*Prompt:* Pictures aside, the output must consist of the lines from the one containing "Sunset (11, 2244)" through the end of the data, reproduced exactly.

═══ Provided data ═══

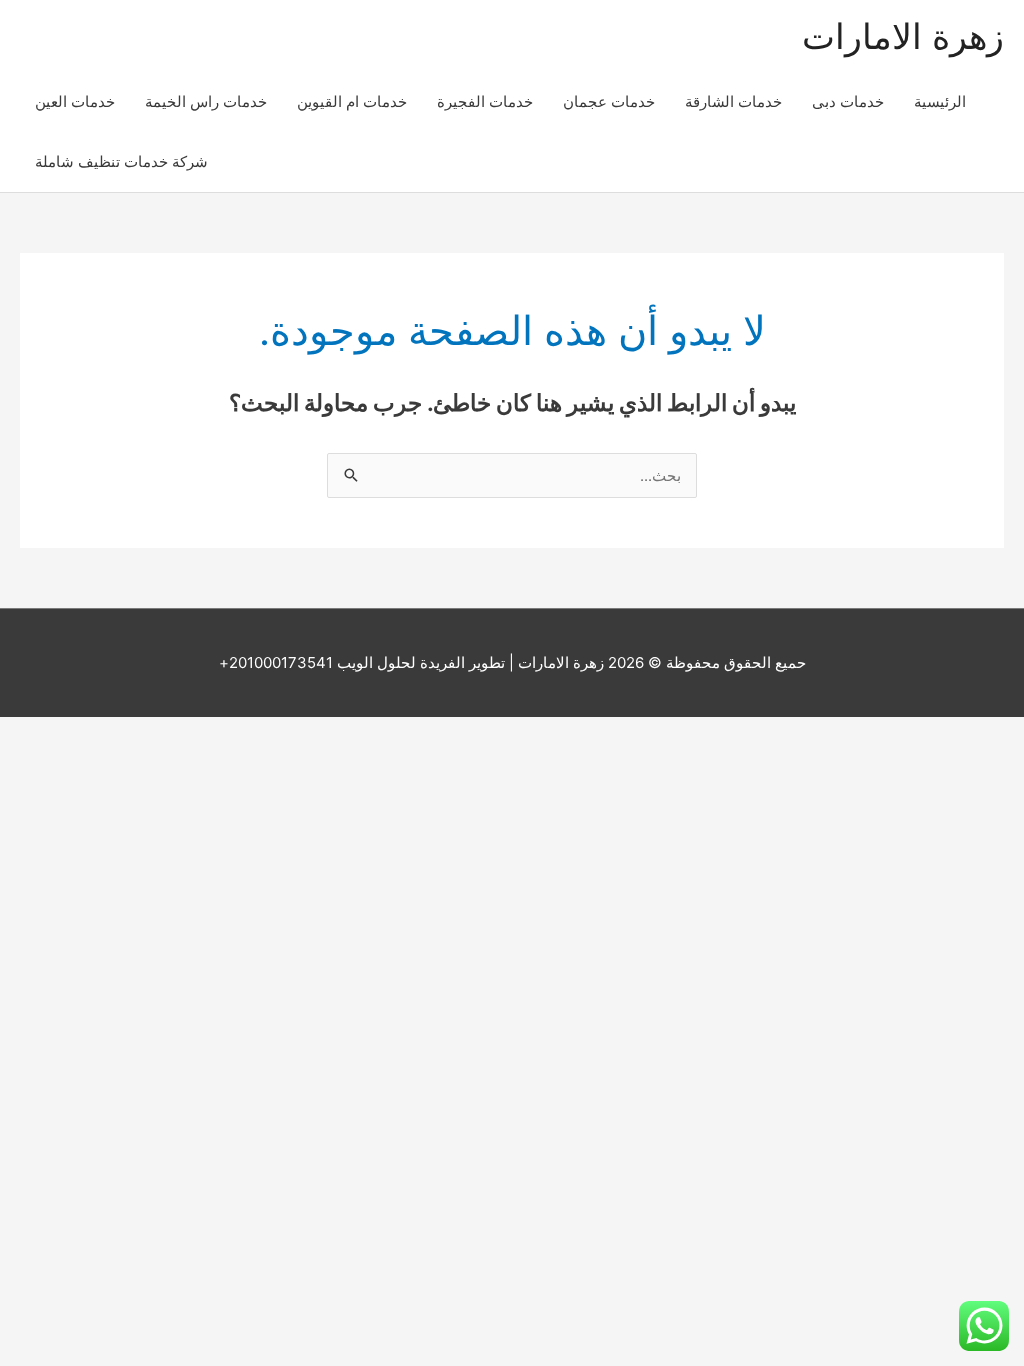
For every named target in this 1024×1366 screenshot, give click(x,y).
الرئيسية (940, 101)
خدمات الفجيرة (485, 101)
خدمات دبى (848, 101)
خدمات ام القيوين (352, 101)
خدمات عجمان (609, 101)
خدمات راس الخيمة (206, 101)
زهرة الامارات (903, 36)
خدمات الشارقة (733, 101)
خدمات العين (75, 101)
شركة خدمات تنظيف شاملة (121, 161)
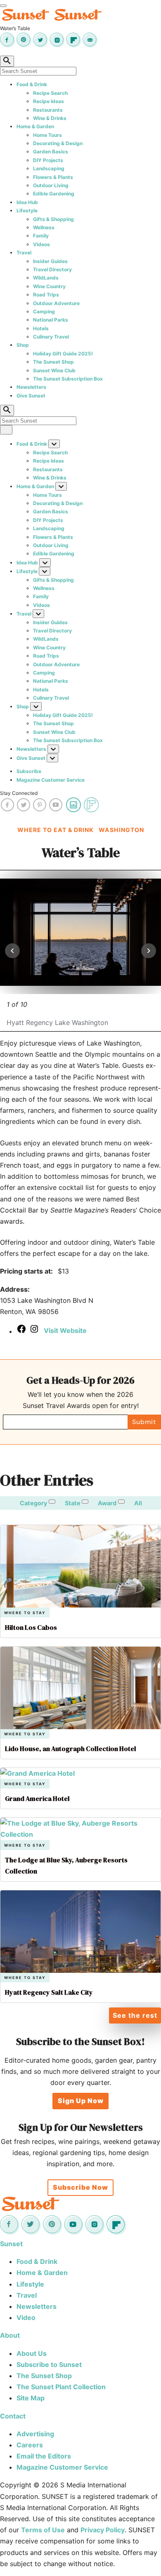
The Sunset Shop (53, 362)
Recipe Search (50, 93)
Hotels (41, 328)
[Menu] (3, 6)
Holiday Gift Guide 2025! (63, 353)
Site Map (31, 2398)
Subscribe (29, 771)
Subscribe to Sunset (49, 2364)
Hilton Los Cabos (31, 1627)
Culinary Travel (51, 337)
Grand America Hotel (37, 1798)
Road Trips (46, 294)
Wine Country (49, 286)
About (10, 2335)
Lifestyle (27, 210)
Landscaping (48, 168)
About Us (32, 2353)
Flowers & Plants (53, 177)
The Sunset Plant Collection (61, 2387)
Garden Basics (50, 151)
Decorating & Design (58, 143)
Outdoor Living (51, 185)
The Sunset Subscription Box (68, 379)
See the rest (135, 2015)
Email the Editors (44, 2456)
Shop (23, 345)
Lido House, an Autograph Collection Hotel (70, 1748)
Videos (41, 244)
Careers (30, 2445)
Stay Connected (19, 793)
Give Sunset (31, 396)
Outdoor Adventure (56, 303)
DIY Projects (48, 160)
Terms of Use (43, 2530)
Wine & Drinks (49, 118)
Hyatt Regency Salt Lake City (49, 1992)
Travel (24, 252)
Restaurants (48, 110)
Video (26, 2317)
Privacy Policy (102, 2530)
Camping (44, 311)
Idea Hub (27, 202)
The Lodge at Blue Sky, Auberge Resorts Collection (66, 1865)
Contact (13, 2416)
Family (41, 236)
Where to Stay (25, 1613)
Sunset (11, 2244)
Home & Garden (35, 126)
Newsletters (31, 387)
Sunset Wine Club (54, 370)
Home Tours (47, 135)
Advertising (35, 2434)
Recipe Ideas (48, 101)
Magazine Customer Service (51, 780)
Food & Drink (32, 84)
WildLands (46, 278)
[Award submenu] (121, 1502)
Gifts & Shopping (53, 219)
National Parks (50, 320)
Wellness (43, 227)
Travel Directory (52, 269)
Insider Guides (50, 261)
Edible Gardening (53, 193)
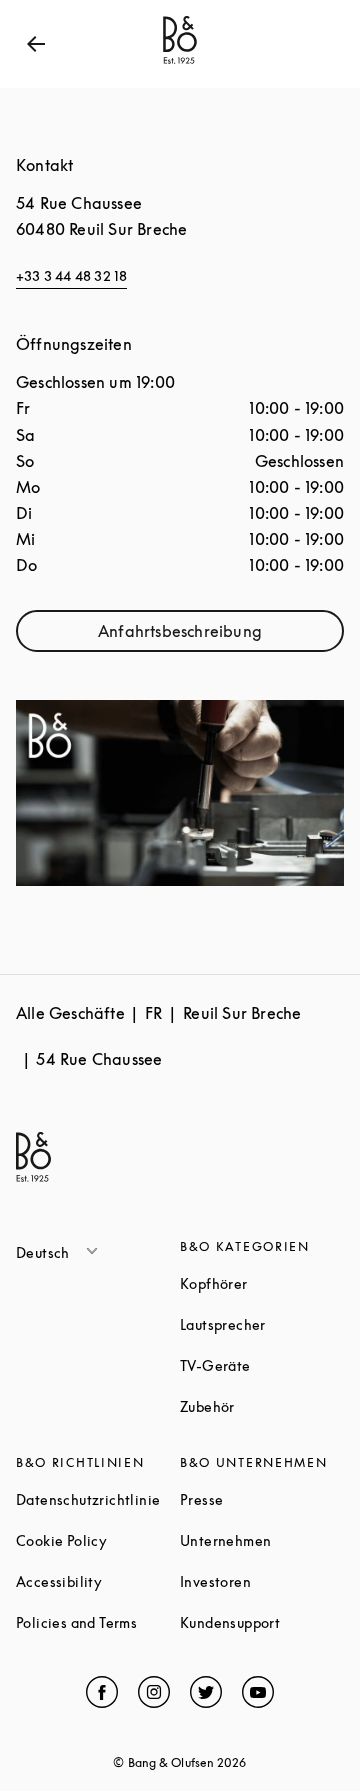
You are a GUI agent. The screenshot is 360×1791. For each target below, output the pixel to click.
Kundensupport (262, 1622)
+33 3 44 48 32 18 (71, 275)
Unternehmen (262, 1540)
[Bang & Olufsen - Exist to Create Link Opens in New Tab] (180, 64)
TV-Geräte (262, 1365)
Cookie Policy (98, 1540)
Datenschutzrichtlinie (98, 1499)
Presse (262, 1499)
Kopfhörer (262, 1283)
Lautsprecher (262, 1324)
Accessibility (98, 1581)
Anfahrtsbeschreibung (221, 635)
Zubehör (262, 1406)
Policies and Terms (98, 1622)
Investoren (262, 1581)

═══

*Solution for this task:*
Sunset (11, 2244)
Home & Garden (35, 126)
Newsletters (31, 387)
Sunset Wine Club (54, 370)
Home Tours (47, 135)
Advertising (35, 2434)
Recipe Ideas (48, 101)
Magazine Customer Service (51, 780)
Food & Drink (32, 84)
WildLands (46, 278)
[Award submenu] (121, 1502)
Gifts & Shopping (53, 219)
National Parks (50, 320)
Wellness (43, 227)
Travel Directory (52, 269)
Insider Guides (50, 261)
Edible Gardening (53, 193)
You are a GUI agent. The screenshot is 360×1791. For each target below, output the pixel to click.
Kundensupport (262, 1622)
+33 3 44 48 32 18 (71, 275)
Unternehmen (262, 1540)
[Bang & Olufsen - Exist to Create Link Opens in New Tab] (180, 64)
TV-Geräte (262, 1365)
Cookie Policy (98, 1540)
Datenschutzrichtlinie (98, 1499)
Presse (262, 1499)
Kopfhörer (262, 1283)
Lautsprecher (262, 1324)
Accessibility (98, 1581)
Anfahrtsbeschreibung (221, 635)
Zubehör (262, 1406)
Policies and Terms (98, 1622)
Investoren (262, 1581)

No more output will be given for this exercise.